Guardian Australia first reported that the New South Wales man Keith “Keef” Leech had been taken to court by Elon Musk’s electric car and clean energy company in January, after he had been posting documents allegedly obtained from the Tesla whistleblower Lukasz Krupski on social media sites.
Krupski last year leaked data from the company claiming the technology behind Tesla’s self-driving cars is not safe enough to allow the cars to be driven on public roads. The leaked material included customer complaints about Tesla’s braking and self-driving software.
Tesla in January had sought an arrest warrant for Leech in the Australian federal court after he continued to post the documents online in defiance of a court order, but the judge told the company it was an unrealistic and draconian request.
Leech, who also goes by the name Keef Wivaneff, subsequently told the Australian in January he took all the documents offline once he had received the order at his home.
A hearing in the case was due to be heard on Wednesday, but was cancelled after the mediation between the parties resulted in an agreement earlier this month.
In the orders by consent issued on 6 June, Leech was ordered to delete all files within 72 hours from his devices and from any cloud or filesharing services being used.
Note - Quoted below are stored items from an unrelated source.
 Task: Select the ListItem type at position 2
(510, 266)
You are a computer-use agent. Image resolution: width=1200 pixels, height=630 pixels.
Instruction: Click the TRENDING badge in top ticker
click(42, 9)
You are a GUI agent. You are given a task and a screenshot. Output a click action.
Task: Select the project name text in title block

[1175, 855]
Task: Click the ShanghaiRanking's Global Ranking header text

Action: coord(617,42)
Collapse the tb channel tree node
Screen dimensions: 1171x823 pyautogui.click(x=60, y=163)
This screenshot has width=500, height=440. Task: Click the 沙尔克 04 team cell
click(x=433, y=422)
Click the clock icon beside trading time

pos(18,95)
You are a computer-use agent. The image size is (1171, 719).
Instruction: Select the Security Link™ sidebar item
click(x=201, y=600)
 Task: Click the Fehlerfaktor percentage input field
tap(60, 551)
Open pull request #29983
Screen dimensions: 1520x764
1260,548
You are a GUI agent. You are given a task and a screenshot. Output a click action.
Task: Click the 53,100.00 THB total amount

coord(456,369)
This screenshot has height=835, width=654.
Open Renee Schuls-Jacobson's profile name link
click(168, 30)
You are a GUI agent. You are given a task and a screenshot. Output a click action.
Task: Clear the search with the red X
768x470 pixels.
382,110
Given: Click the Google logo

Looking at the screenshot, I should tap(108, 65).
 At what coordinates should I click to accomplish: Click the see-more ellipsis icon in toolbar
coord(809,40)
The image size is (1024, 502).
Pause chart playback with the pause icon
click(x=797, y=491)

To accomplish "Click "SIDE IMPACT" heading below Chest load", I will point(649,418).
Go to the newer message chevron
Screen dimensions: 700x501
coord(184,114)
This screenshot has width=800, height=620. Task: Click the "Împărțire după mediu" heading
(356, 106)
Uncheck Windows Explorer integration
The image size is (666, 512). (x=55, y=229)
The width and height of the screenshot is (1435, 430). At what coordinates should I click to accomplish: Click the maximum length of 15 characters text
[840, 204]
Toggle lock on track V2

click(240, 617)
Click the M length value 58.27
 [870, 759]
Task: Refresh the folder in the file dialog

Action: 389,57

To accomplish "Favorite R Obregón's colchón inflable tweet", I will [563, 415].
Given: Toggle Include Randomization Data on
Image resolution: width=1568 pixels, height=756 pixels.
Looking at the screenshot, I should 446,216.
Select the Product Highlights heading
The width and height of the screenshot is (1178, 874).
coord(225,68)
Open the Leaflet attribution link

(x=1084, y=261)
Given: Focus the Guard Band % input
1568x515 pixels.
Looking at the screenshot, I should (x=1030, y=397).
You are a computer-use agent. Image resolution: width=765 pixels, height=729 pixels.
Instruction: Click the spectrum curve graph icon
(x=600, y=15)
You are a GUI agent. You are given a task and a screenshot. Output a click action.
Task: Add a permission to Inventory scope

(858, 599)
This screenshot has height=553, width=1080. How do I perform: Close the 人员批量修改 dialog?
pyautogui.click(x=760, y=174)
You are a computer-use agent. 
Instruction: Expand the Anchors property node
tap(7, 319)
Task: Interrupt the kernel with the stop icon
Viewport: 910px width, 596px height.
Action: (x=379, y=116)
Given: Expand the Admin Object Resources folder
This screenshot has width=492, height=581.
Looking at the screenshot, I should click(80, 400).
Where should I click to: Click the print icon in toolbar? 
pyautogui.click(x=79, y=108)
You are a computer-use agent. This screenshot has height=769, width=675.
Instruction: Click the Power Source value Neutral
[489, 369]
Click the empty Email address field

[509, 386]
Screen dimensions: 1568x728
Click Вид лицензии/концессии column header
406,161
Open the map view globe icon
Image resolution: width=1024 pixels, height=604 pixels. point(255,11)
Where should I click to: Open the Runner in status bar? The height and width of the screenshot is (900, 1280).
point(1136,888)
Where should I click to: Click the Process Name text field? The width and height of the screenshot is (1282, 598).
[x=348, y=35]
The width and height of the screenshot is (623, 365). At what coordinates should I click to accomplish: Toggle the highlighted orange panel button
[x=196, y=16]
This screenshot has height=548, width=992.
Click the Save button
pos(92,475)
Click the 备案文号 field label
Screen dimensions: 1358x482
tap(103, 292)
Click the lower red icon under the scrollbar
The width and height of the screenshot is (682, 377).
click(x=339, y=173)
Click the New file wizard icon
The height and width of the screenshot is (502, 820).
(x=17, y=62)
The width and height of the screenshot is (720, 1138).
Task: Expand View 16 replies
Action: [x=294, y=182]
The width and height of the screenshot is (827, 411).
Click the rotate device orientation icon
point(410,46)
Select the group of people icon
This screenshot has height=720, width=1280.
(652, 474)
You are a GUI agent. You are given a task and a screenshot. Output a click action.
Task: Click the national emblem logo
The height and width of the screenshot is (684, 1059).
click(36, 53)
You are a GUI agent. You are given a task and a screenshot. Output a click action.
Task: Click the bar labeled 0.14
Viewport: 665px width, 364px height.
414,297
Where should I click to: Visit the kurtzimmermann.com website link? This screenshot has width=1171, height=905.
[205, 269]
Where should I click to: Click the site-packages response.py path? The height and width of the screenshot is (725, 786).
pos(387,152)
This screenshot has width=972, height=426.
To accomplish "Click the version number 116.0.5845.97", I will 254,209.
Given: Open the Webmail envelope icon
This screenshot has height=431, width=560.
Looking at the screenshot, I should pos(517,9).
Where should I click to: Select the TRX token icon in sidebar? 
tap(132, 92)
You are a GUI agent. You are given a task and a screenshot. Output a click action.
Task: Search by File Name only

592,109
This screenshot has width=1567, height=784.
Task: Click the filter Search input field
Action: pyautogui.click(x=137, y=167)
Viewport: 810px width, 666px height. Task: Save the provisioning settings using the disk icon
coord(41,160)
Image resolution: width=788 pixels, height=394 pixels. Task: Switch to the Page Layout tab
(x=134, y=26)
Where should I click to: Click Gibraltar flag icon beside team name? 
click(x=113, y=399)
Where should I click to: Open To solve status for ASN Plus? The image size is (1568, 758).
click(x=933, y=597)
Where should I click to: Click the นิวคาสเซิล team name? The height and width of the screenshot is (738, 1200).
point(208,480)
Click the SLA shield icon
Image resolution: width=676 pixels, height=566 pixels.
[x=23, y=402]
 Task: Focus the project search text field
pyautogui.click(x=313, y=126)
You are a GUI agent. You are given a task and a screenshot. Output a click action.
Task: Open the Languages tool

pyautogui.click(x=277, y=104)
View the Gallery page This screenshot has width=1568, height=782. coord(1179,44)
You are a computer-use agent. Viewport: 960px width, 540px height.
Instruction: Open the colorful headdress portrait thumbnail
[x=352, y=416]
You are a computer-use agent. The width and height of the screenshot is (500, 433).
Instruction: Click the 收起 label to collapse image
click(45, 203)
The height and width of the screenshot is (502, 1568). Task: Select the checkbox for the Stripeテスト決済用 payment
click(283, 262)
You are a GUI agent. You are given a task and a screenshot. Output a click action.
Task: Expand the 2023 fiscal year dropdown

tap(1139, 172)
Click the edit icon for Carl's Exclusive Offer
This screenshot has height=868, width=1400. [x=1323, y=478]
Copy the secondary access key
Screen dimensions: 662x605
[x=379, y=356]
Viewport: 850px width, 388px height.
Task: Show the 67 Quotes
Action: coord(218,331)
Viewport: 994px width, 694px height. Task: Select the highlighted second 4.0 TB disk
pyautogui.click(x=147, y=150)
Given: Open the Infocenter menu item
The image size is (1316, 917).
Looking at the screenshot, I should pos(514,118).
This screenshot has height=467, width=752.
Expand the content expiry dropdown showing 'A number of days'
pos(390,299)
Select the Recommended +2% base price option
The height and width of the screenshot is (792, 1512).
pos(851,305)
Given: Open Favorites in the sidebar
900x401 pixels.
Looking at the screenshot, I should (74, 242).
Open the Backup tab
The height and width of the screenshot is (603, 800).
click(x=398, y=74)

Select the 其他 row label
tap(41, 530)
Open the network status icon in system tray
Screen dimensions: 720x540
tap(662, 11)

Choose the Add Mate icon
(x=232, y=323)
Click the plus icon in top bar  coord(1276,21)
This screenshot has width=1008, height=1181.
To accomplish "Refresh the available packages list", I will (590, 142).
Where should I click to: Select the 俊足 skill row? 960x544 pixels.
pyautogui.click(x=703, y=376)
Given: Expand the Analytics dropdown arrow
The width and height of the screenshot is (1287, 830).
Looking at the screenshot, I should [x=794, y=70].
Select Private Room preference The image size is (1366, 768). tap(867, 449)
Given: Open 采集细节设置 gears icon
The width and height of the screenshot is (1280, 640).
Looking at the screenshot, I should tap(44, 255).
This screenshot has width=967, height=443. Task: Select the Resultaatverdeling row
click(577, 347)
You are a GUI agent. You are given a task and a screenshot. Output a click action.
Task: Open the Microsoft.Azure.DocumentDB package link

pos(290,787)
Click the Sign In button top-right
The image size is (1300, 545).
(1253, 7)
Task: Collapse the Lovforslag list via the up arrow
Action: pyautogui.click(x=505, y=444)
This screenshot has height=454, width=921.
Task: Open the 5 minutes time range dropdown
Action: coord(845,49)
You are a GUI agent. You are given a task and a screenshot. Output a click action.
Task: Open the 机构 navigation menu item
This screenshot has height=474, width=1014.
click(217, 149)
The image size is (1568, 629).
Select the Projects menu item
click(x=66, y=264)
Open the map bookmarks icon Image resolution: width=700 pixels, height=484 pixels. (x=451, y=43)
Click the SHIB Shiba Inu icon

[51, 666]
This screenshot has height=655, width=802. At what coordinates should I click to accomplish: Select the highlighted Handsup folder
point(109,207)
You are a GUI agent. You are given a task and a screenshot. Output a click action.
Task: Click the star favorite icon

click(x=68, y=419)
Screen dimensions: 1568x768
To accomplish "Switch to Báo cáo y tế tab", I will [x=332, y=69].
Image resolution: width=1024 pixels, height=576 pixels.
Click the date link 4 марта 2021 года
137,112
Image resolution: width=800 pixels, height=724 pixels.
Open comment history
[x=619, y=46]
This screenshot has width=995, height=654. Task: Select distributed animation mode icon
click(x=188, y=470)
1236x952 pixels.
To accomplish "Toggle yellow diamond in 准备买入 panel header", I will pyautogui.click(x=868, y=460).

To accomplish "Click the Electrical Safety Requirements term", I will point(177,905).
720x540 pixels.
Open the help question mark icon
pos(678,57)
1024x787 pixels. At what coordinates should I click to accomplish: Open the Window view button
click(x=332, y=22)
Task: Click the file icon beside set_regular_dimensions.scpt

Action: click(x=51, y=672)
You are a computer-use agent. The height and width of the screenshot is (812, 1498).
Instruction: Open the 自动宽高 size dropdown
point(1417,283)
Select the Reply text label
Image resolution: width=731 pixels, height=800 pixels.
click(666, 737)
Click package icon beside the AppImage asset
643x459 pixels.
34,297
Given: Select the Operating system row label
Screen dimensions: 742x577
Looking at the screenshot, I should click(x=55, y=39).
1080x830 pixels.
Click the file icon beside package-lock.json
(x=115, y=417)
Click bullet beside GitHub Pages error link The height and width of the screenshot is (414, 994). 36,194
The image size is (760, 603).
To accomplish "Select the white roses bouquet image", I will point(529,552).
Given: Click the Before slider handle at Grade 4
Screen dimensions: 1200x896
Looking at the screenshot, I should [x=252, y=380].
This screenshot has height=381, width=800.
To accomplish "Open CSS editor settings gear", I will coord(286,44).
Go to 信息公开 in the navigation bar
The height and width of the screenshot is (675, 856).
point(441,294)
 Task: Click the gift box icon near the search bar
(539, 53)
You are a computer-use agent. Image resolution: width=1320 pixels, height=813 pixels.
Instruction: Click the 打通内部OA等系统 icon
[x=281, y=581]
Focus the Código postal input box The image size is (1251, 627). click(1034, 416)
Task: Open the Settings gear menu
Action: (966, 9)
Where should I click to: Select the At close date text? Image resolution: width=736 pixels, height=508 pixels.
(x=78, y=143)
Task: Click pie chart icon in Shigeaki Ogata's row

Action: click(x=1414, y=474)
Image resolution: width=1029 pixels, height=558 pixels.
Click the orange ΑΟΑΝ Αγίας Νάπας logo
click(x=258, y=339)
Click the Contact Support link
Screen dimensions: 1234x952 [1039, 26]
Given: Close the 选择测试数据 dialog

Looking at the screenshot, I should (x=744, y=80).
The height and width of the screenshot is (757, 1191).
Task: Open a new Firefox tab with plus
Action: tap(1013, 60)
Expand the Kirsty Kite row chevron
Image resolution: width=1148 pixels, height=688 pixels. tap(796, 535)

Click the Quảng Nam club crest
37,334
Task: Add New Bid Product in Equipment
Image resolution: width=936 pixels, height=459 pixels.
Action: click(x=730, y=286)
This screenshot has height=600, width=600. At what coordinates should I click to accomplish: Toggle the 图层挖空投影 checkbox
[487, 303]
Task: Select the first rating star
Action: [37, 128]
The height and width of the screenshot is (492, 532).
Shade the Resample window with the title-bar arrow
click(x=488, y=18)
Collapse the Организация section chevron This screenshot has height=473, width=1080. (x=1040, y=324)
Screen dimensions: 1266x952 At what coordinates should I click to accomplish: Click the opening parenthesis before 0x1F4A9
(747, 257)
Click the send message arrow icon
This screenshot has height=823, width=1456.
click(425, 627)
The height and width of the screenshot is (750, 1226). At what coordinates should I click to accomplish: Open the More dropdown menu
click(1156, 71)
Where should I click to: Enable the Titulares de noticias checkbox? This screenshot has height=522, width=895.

It included any from Krupski relating to Tesla or Tesla vehicles, contained in specific zip files titled “leak.zip, Beanz.zip, Juicy.zip, or Teslafiles.zip”. The order also orders him to delete any other non-public documents including technical reports, complaints, vehicle repairs, meeting notes, product testing, analysis or design documents.
Leech and Tesla have both been approached for comment.
The order requires Leech to file an affidavit that he has completed the tasks and warns any breach of the order could lead to “imprisonment, sequestration of property or other punishment”.
Leech has continued to post on Threads – Meta’s rival to Musk’s X – criticisms of the electric carmaker including “fuck you Ewon” and mentions of the Tesla files that Leech says he has to “STFU [shut the fuck up] about”.
Tesla’s use of the Australian legal system to force posts to be deleted on social media comes as Musk’s other company, X, has been engaged in a legal battle against the Australian online safety regulator over orders to remove posts containing videos of the Wakeley church stabbing incident.
Musk declared “free speech prevailed” after the eSafety commissioner earlier this month dropped a federal court case against X over failure to remove 65 tweets with the video, but an administrative appeal tribunal case challenging eSafety’s removal notice is due to be heard next month.